- **Exercise A**:
Print everything in the Kentucky dental passage from "The plan stresses" down to "about the report.".
- **Exercise B**:
According to the Kentucky dental passage, which office administers the Kentucky State Loan Repayment Program?
- **Exercise C**:
For each statement, answer yes or no depending on whether it agrees with the Kentucky dental passage, and quote the words of the passage that decide it. (i) The Kentucky State Loan Repayment Program is open only to dentists. (ii) The report says Kentucky likely has enough dentists overall. (iii) One dentist listed as taking Medicaid patients made 40 Medicaid claims in one year.

- **Exercise text**:
--- START ---
Another goal of the plan is to find ways to entice dentists to practice in Kentucky’s under-served areas, such as tax incentives, educational debt reimbursement and increasing Medicaid fees.
The plan stresses that better data collection is needed to support its goals. It says one dentist who is listed as taking Medicaid patients made only 14 Medicaid claims in one year, indicating that the need for access to dental care is greater than is being reported. “Data drives good policy,” McKee said at an October health committee meeting about the report.
Kentucky offers the Kentucky State Loan Repayment Program, which is funded though the National Health Service Corps and administered by the Kentucky Office of Rural Health. However, such loans are offered to only a dozen or so Kentuckians each year, and are available to not only dentists, but to other health-care providers willing to work two years at an “eligible site.”
The strategic plan calls for a state-funded repayment program for new dentists who agree to practice in limited-access or under-served areas, a budget decision for the General Assembly. The report points out that Kentucky likely has enough dentists overall, but instead has a “maldistribution” problem: not enough of them in too many places.
Richard Whitehouse, executive director of the Kentucky Dental Association, said in an email that KDA supports the debt-relief proposal, and has lobbied the federal government for such funding, but “This is a difficult sell at this time.”
--- END ---
- **Extracted data**:
--- START ---
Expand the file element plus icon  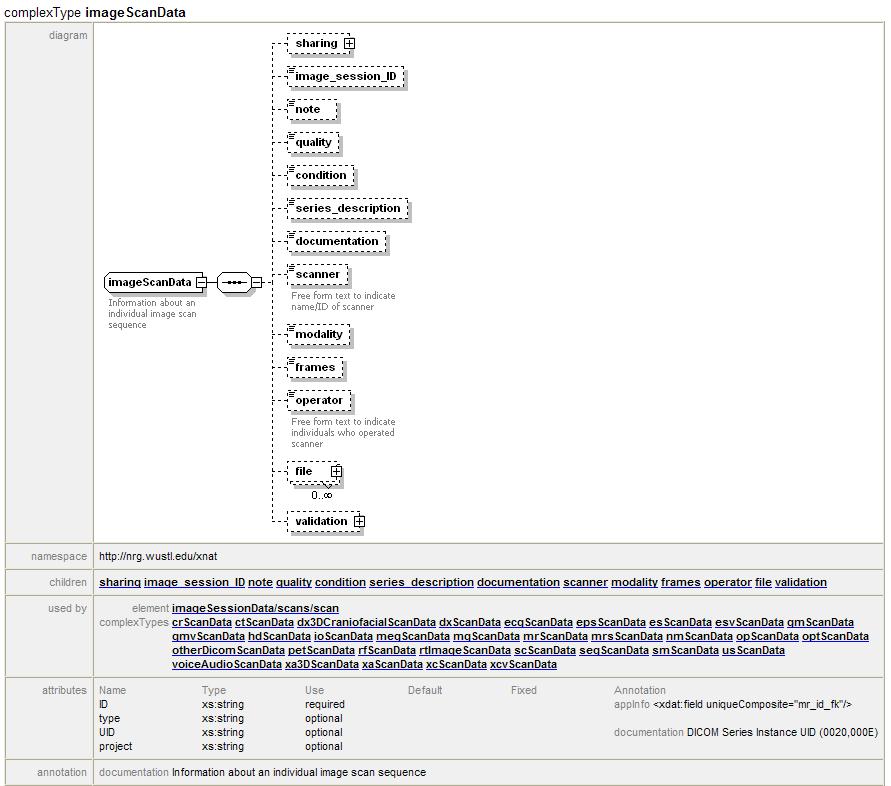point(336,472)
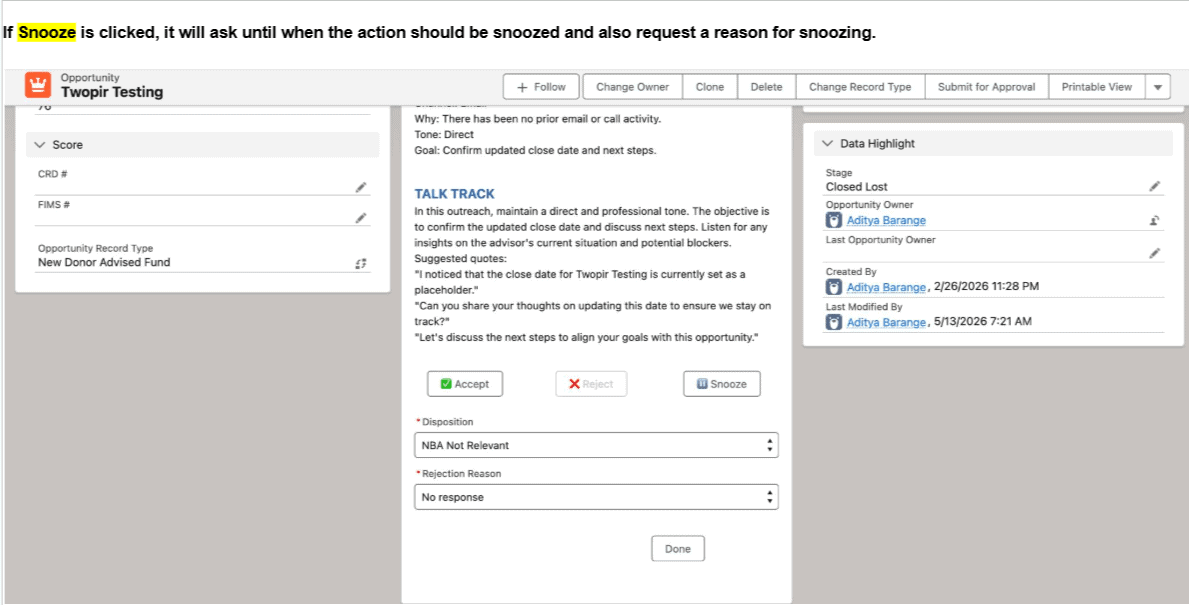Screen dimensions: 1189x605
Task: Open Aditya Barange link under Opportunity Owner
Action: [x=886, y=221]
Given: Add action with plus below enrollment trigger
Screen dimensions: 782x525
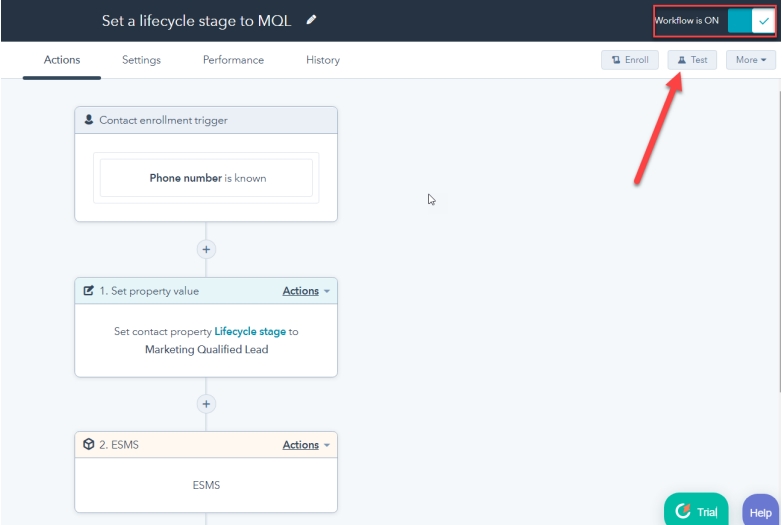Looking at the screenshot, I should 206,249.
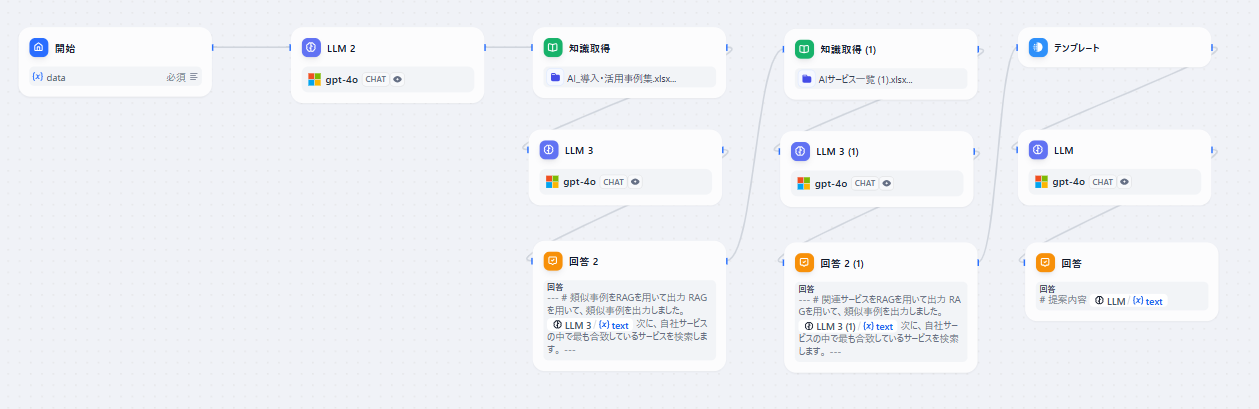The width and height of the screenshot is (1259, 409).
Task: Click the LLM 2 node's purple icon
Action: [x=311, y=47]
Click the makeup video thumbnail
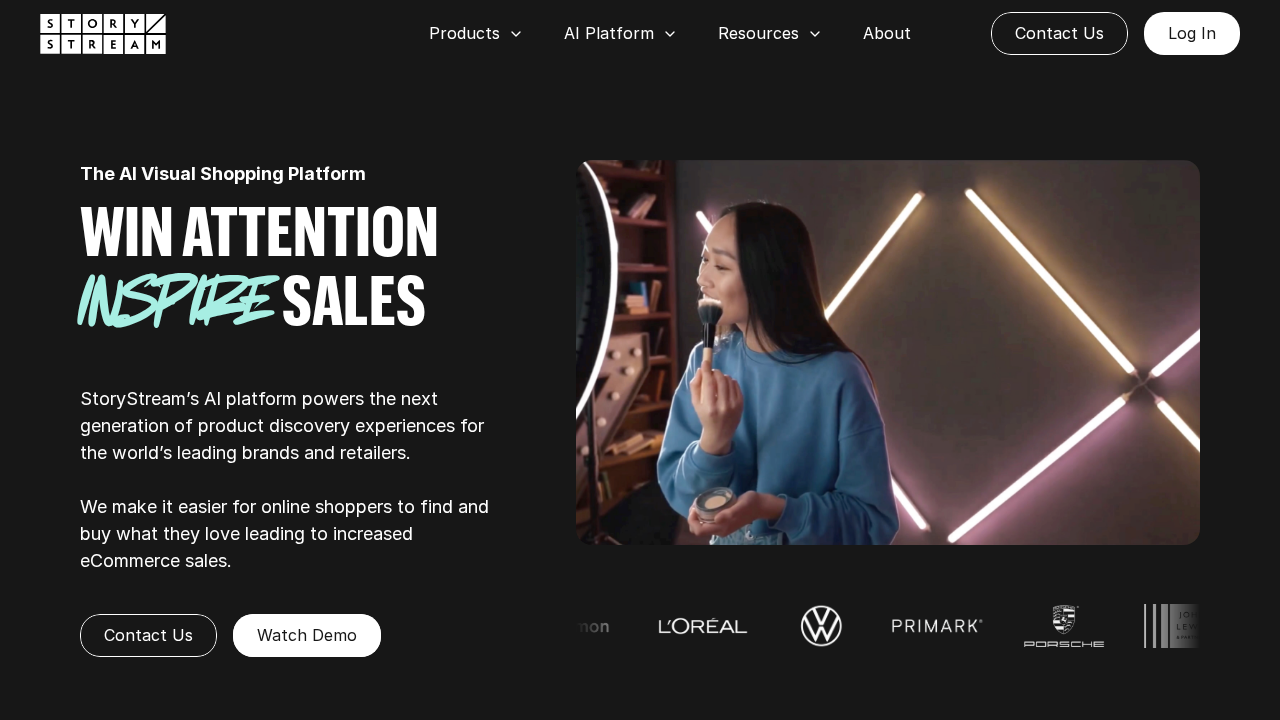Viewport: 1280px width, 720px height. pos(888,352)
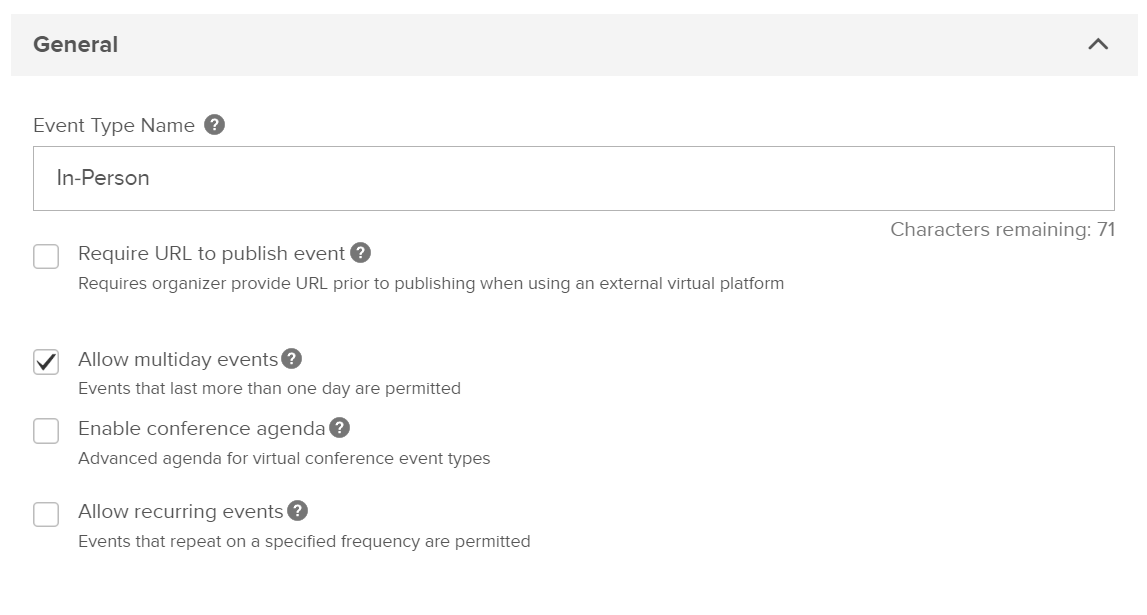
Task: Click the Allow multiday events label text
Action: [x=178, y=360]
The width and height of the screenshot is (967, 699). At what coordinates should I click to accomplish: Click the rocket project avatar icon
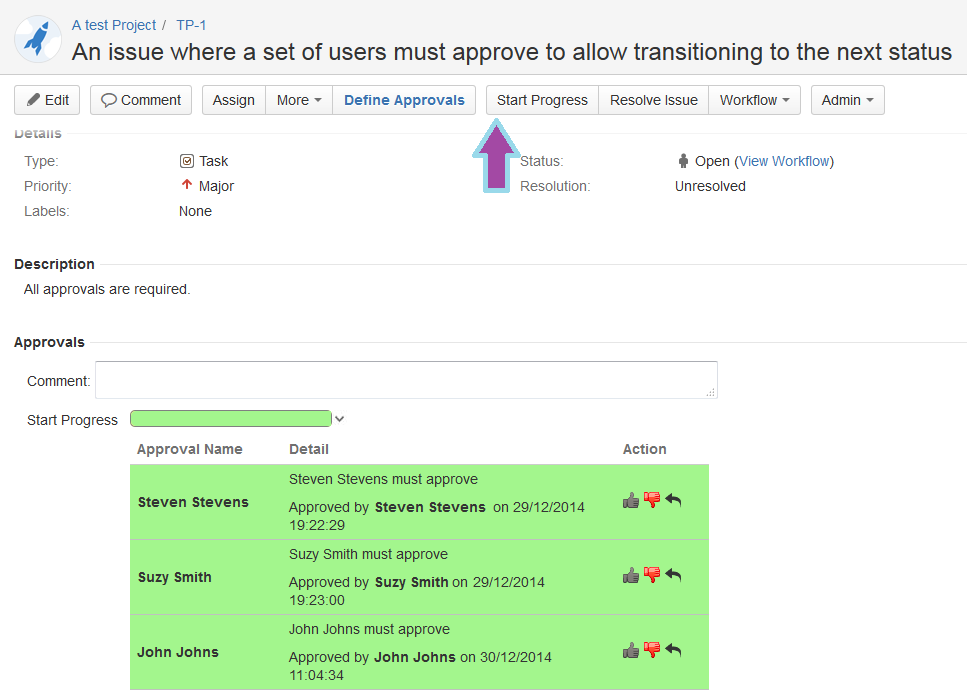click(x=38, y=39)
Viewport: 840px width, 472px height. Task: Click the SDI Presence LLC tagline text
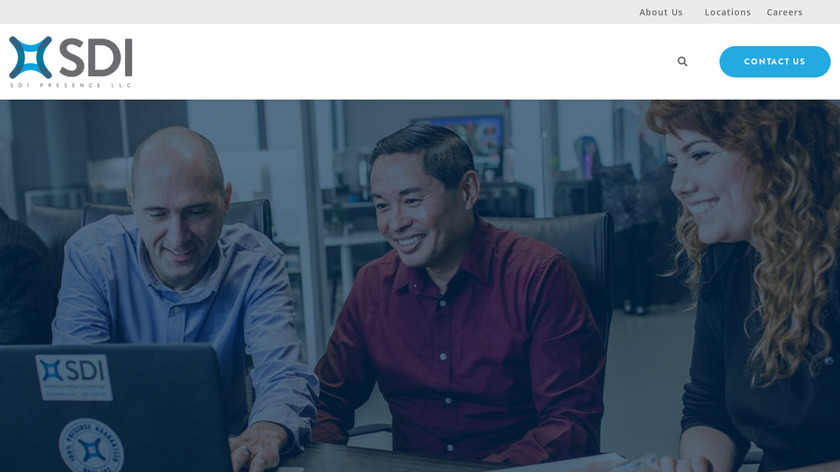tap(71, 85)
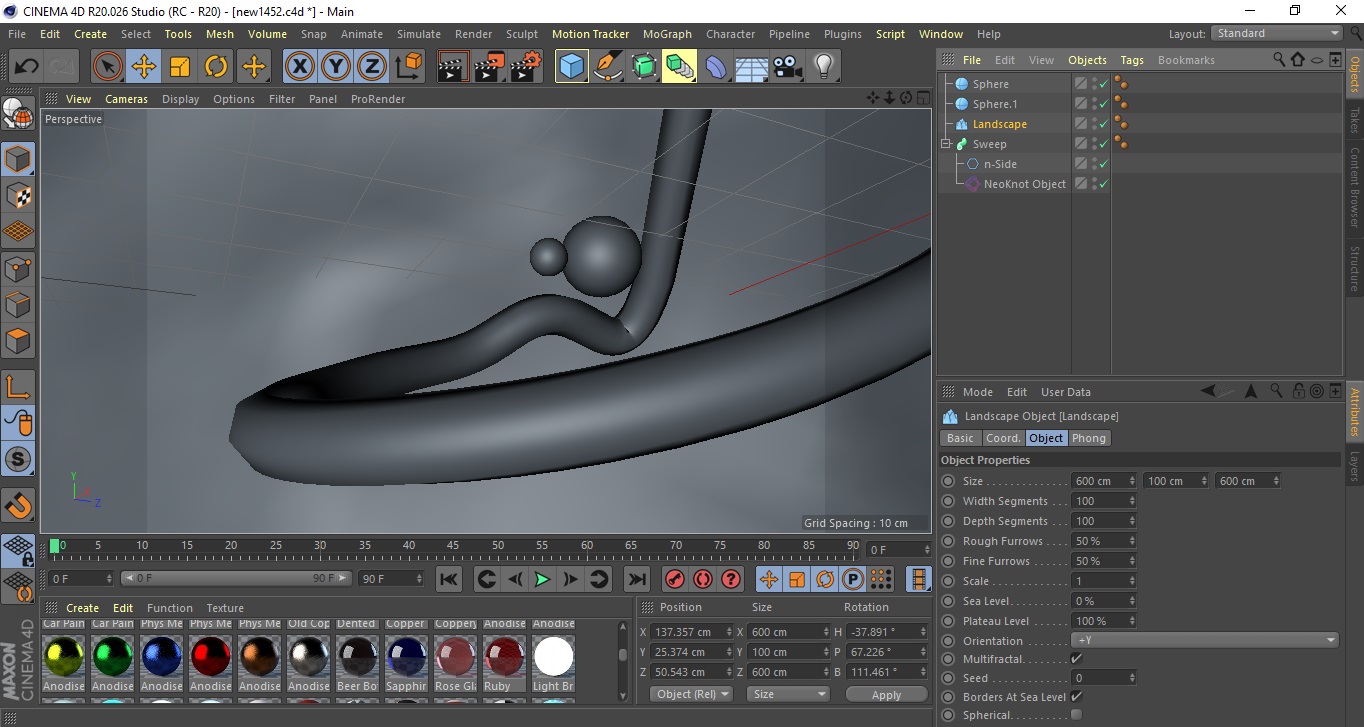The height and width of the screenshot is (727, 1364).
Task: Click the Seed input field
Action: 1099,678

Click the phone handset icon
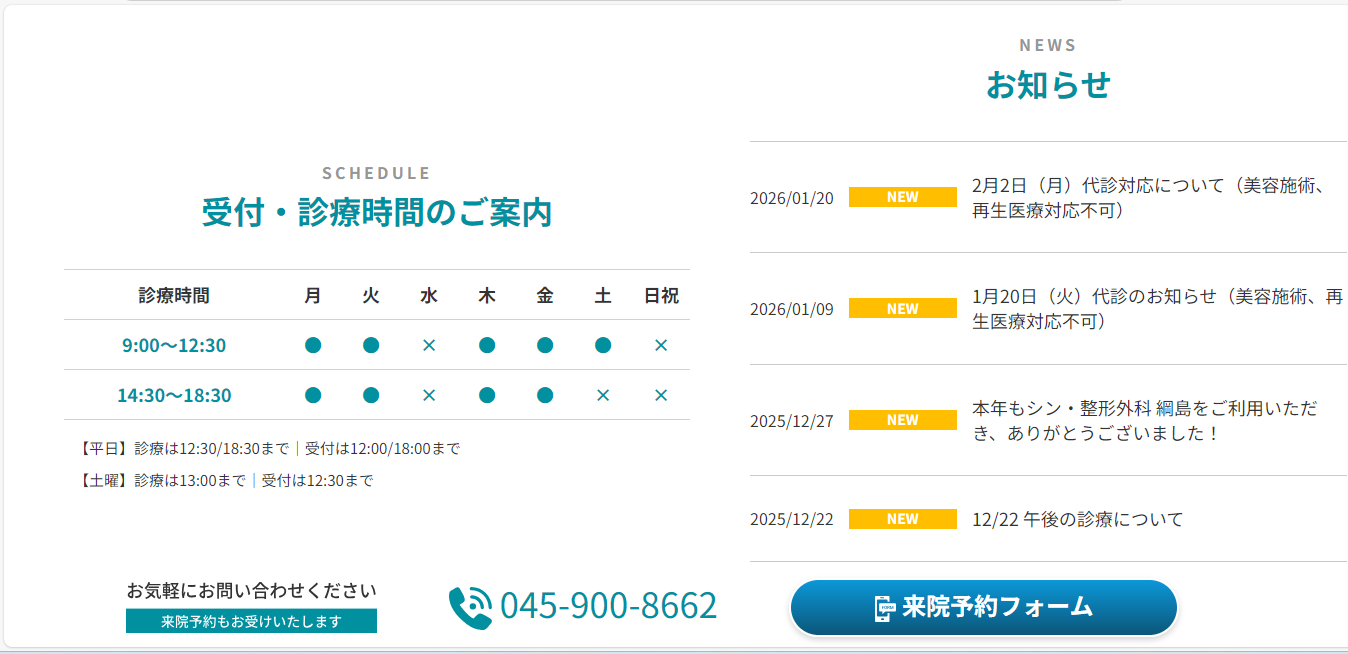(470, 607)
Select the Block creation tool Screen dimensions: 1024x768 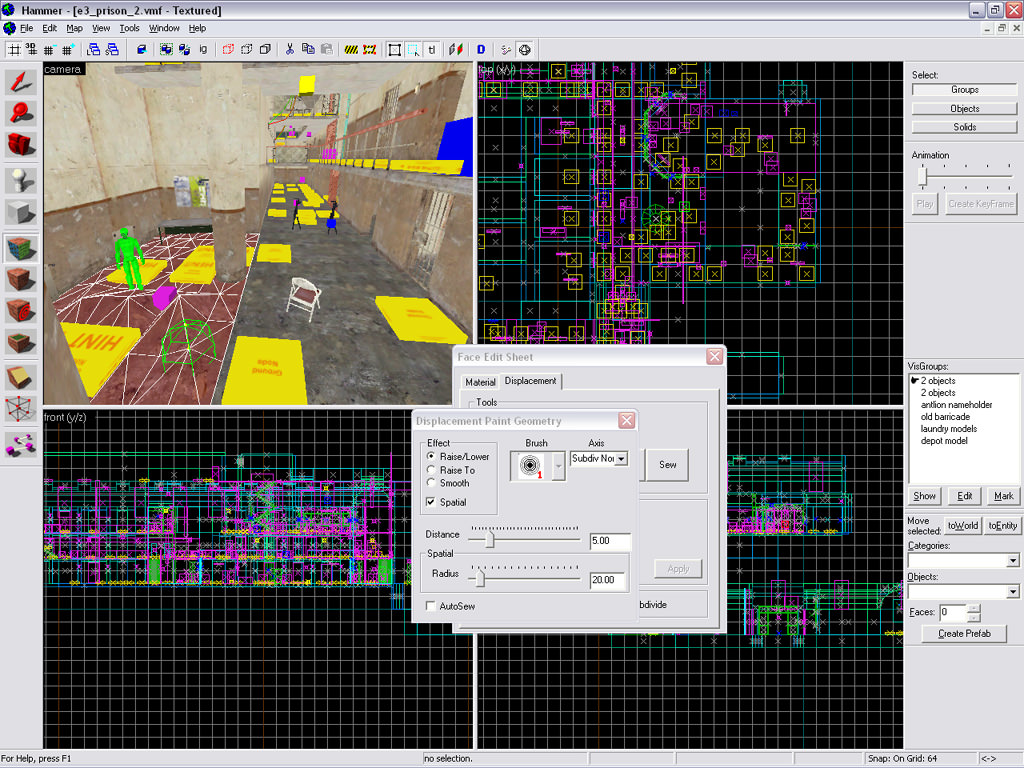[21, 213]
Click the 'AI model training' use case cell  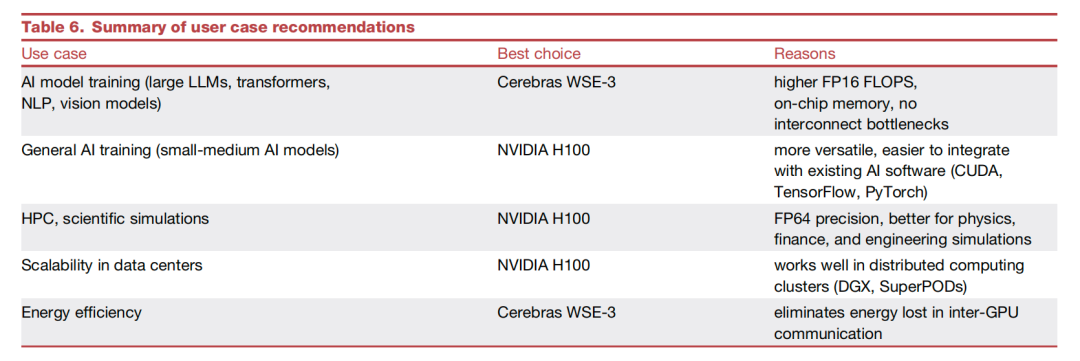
--- END ---
- **Answer section A**:
The plan stresses that better data collection is needed to support its goals. It says one dentist who is listed as taking Medicaid patients made only 14 Medicaid claims in one year, indicating that the need for access to dental care is greater than is being reported. “Data drives good policy,” McKee said at an October health committee meeting about the report.

- **Answer section B**:
The Kentucky Office of Rural Health.

- **Answer section C**:
(i) No: "are available to not only dentists, but to other health-care providers"
(ii) Yes: "Kentucky likely has enough dentists overall"
(iii) No: "made only 14 Medicaid claims in one year"